0
votes

When running the following command

strace -f python3 -c 'import os; print(os.getpid())'

I noticed that strace does not catch the call to the getpid(2) system call. I first considered that this was due to glibc caching the pid, but there shouldn't be a pid for libc to cache without at least a single real system call. Then I considered that maybe vdso was the culprit, but running a C program that makes this system call through libc shows a getpid call when straced. I finally gave up and looked up the source of the os.getpid python module, which apparently seems to be defined in Modules/posixmodule.c. To my surprise (and subsequent confusion), it makes a normal call to getpid!
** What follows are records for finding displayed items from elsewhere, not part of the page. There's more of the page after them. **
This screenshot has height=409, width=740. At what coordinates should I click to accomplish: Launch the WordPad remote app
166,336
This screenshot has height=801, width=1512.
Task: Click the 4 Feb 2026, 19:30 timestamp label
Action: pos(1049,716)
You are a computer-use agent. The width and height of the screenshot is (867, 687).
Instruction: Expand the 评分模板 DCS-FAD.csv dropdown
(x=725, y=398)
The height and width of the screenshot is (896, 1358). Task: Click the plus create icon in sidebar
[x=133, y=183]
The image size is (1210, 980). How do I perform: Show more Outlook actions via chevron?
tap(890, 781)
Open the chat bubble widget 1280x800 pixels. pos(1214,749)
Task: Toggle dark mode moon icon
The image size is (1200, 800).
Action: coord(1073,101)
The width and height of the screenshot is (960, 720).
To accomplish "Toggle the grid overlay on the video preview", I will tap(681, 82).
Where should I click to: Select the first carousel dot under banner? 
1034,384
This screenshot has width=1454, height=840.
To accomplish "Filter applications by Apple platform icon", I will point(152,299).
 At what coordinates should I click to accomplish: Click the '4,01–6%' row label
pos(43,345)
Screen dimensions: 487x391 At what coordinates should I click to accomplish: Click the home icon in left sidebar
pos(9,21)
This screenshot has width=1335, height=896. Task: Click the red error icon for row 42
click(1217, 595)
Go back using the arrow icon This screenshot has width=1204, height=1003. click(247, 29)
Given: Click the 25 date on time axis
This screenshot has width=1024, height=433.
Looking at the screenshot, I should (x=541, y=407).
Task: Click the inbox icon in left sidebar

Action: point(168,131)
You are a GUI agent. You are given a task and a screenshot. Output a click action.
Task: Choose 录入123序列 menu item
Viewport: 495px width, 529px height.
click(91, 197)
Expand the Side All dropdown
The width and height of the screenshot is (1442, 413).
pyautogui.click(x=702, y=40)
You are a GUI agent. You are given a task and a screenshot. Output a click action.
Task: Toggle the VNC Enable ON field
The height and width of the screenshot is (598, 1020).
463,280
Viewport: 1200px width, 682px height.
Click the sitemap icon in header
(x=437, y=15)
So my question is: How does python determine the result of os.getpid? and if such value is indeed obtained by a call to getpid, how is that call actually being made?

1
strace -e trace=getpid -f python3 -c 'import os; print(os.getpid())' showed two calls to the getpid syscall when I tested it. - Shawn
@Shawn: Very odd. I just tested strace with the additional trace=getpid on two separate systems (both the same version of ubuntu, 16.04, unfortunately). Both print the PID but show no call to getpid; only '+++ exited with 0 +++'. - Tenders McChiken
@Shawn: What system are you using? is vdso enabled? - Tenders McChiken
Arch and ubuntu 18.04. - Shawn
@jww: Perhaps, but from github.com/torvalds/linux/blob/v3.19/include/uapi/linux/…, it doesn't seem that the system exposes the PID to users as an auxiliary vector value. x86 values don't seem to include the PID either... It also doesn't explain why ubuntu 18.04 makes the call while 16.04 doesn't :/ - Tenders McChiken

1 Answers

3
votes

The way the vdso works is, among other things, mapping process-specific variables into userspace that the vdso functions know how to read. One of them is the current process ID, so gettimeofday doesn't need to make a syscall to access that information.

Now, specifically for getpid, it's not actually a VDSO call. In glibc before 2.25, the library would cache calls, and since part of the Python runtime calls getpid, there wouldn't be calls to it after the first. From 2.25 onward, the library doesn't cache the process ID, and so every getpid call results in a syscall.